*DOCUMENT PASSAGE*:
----

OSDev's dream CPU

ACcurrent · **Posted:** Thu May 03, 2012 4:40 am

We all have something we hate about our current CPU (for the most of us x86) we are developing our OSes on. Some of us wth did intel/arm/mips/sun/etc. do that so I want to collect some info about what everybody hates and what we would like in a cpu. I do (and interestingly) find IDTs a very nice feature of x86.

sandras · **Joined:** Thu Nov 03, 2011 9:30 am **Posts:** 146

Like in every other field, I like simplicity.

And having a silent pc would be nice, meaning, make it slower, but maybe multicore, but cooler.

Yoda · **Posted:** Thu May 03, 2012 6:34 am

I hate all architectures but one - VAX-11. That's the most regular and elegant architecture. The only noticeable drawback of that architecture is that it is 32 bit only. It would be great work if it could be extended to 64 bits without loosing regularity and elegance.

Yoda · **Posted:** Thu May 03, 2012 6:49 am

AFAIK Elbrus is not an extention of VAX-11. And it's architecture is changed many times. Don't know about first, but the second was superscalar RISC, third was VLIW, Elbrus-micro series has SPARC ISA, E2K was VLIW again. I hate VLIW also and don't think that Elbrus has a wide perspective.

JamesM · **Posted:** Thu May 03, 2012 6:56 am

Quote:

armv8 seems fairly good to me.

----

*WORK REQUEST*: Could you carry on the forum thread about the ideal CPU for OS development, starting right after its last line?

*SOURCE MATERIAL*:
----

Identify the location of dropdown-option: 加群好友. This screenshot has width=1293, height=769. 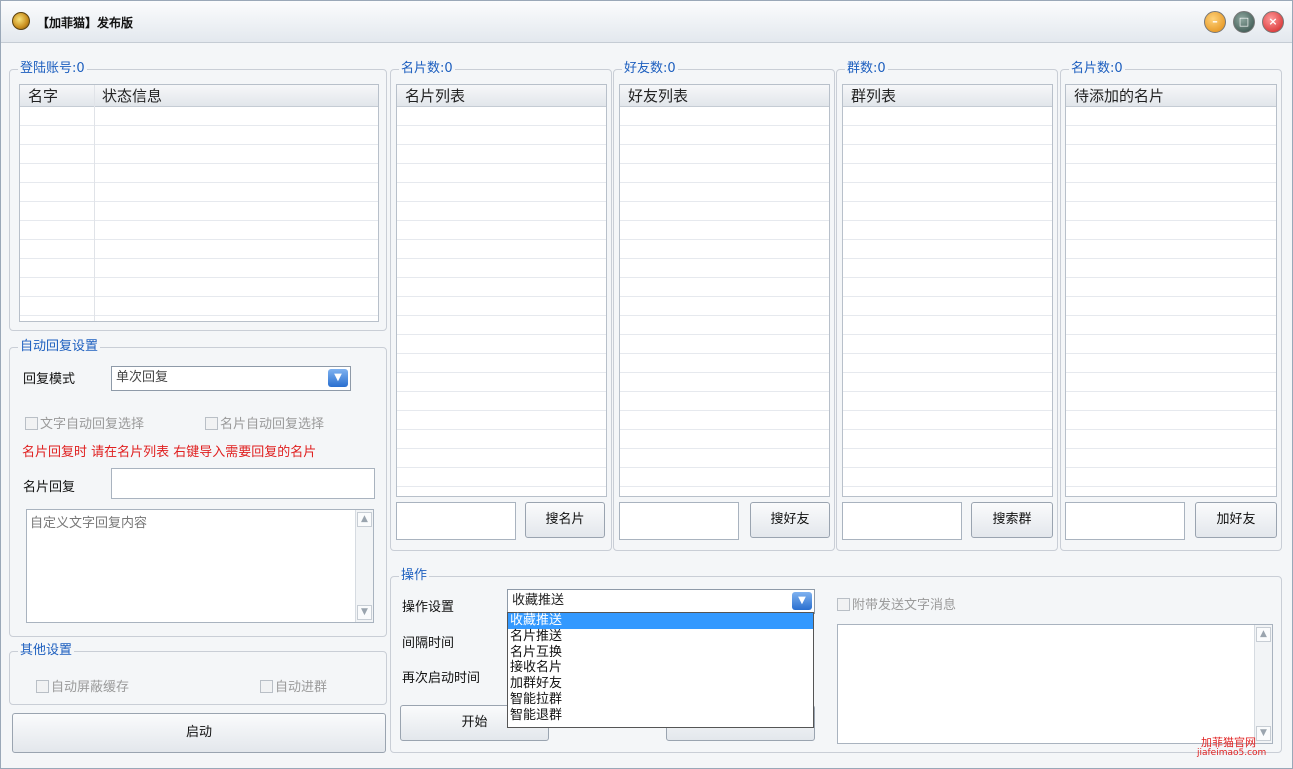
(660, 684).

----

*RESPONSE*:
I agree! <totally-not-being-paid-to-say-that>

AndrewAPrice · **Posted:** Thu May 03, 2012 7:24 am

I'd like slower but may cores.

e.g.
3,000 1 Mhz cores than 1 3GHz core.

sandras · **Joined:** Thu Nov 03, 2011 9:30 am **Posts:** 146

MessiahAndrw wrote:

I'd like slower but may cores.

e.g.
3,000 1 Mhz cores than 1 3GHz core.

Ofc, that wont run as fast as one 3Ghz core. ; )

OSwhatever · **Joined:** Mon Jul 05, 2010 4:15 pm **Posts:** 595

berkus wrote:

armv8 seems fairly good to me.

as well as most superparallel processors like Cell and GPGPUs.

hardware quirks are inevitable, but at least it's not as braindead as x86.

Reading the ARMv8 specification it seems like the chose to head towards more complex ISA. It is not really a reduced instruction set and the number of instruction doing the same like x86 has increased. There is probably a good reason for this however from the programmer point of view it feels bloated.

I think in order to support instruction parallelism, that should be done by the compiler and not on the fly. The advantage is that you get a more generic ISA that optimizes itself but it adds a lot more complexity. Today I would take a design decision similar to Tensilica and Tilera in order to support OOE, that is compiler optimized OOE. This is important in order to reduce switching.

Also, one thing that is important for the OS programmer is having a convenient memory architecture.

A few things that I think a CPU should have:

Memory should be treated the same and you should not have to quirk with cache and uncached memory depending shared memory ability.
The CPU should handle cache operation in one instruction and the CPU itself should know about the cache configuration. No cache operation loops thank you. OS knowing about cache geometry isn't usually not necessary.
I want new synchronization primitives to become standard, examples are AMD advanced synchronization facility and Intel Transactional Synchronization Extensions.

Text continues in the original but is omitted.